Mostly, it cuts through it. The book is built around six general principles for a balanced life. Emanuel's entire point — and I wholeheartedly agree with him here — is that wellness behaviors shouldn't feel like a separate project you manage alongside your life. They should be woven into the fabric of it. When they become automatic, they stop feeling like a burden.

I'd genuinely recommend this to anyone who finds themselves getting pulled into the latest wellness trend or fad. Social media has handed us an absurd number of those, and this book does a good job of stripping it back down to what actually matters. I also appreciated how Emanuel defines wellness broadly — not just physical health, but mental and social too. That holistic framing is important and often missing from these conversations.

One thing that stood out consistently across chapters was the role of technology. Whether he's talking about diet, sleep, exercise, cognition, or socialization, the thread keeps coming back to how much our phones are quietly working against us. It's not a new observation, but seeing it mapped across all six dimensions in one place lands differently.

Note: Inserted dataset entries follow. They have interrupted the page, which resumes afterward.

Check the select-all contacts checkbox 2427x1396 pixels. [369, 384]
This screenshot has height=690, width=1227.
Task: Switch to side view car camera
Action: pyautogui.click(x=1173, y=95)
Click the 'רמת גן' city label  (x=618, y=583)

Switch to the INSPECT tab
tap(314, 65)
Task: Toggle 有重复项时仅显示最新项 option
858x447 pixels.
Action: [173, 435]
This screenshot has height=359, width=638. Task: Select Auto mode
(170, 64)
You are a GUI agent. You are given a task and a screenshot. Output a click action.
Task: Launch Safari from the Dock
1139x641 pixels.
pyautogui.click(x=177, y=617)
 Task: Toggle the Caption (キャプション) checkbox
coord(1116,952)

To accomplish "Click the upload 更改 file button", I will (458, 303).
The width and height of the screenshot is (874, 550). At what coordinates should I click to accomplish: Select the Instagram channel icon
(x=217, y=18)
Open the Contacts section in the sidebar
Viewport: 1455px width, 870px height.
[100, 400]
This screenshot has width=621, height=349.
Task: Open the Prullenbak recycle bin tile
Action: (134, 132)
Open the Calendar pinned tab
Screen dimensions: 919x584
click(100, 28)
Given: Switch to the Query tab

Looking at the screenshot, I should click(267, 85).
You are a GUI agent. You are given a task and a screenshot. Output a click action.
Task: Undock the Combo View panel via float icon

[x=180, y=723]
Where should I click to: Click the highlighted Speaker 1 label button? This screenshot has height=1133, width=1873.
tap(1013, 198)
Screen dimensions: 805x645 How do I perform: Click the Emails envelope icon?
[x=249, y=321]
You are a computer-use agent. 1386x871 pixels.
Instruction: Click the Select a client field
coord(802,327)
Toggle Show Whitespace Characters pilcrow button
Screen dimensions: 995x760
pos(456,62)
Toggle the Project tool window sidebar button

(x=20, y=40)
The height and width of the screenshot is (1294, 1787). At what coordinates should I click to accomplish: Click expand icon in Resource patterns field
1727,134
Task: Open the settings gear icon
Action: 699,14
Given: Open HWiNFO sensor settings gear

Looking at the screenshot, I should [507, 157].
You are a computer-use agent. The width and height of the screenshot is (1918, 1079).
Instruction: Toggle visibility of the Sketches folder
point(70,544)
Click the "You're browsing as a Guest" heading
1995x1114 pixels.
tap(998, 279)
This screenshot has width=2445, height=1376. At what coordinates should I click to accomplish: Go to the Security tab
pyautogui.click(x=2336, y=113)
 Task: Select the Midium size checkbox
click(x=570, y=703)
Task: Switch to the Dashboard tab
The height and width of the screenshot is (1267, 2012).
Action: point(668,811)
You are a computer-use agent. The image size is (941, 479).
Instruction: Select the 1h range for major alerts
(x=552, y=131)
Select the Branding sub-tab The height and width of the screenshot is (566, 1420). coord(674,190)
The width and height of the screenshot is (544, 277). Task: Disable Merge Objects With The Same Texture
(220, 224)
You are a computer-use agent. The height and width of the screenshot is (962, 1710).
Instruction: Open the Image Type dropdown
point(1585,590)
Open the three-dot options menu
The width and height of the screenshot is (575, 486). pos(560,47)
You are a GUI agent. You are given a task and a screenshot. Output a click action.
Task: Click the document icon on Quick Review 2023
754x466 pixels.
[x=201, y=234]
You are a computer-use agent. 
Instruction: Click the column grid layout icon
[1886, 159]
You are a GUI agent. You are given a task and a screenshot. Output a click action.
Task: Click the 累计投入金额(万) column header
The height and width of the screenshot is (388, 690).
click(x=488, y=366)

For me personally, the biggest reminder wasn't about what to do — it was about how to think. I don't need to count grams of protein or fiber. I just need to be intentional about it. That reframe alone is worth something.

That said, I have real disagreements with parts of this book, and I'd be doing you a disservice if I didn't mention them. Emanuel's blanket dismissal of supplements felt too sweeping. Saying they're all a waste of money unless you're pregnant or elderly ignores a lot — iron, biotin, zinc, B12, and others have well-supported roles, particularly for people managing chronic illness, anemia, or specific deficiencies. That's not fringe thinking, that's standard clinical practice.

His stance on potatoes also felt like a case of selective evidence. Yes, he cites studies. But potatoes — especially sweet potatoes — carry real nutritional value including potassium and vitamin C, and they're a dietary staple across many communities. Dismissing them broadly does a disservice to the nuance the topic deserves. Plus, the Martian was alive on Potatoes only :) Which brings me to the bigger issue. This book is written for a very specific reader — someone with a stable income, time to exercise, access to high quality food, and an active social life.

Still — Eat Your Ice Cream is worth your time, especially if wellness culture has started to feel exhausting. It won't teach most clinicians anything new, but it's a clean, readable reset on what actually matters. For the general public drowning in fads and conflicting advice, it could genuinely help. Just read it with your critical thinking intact.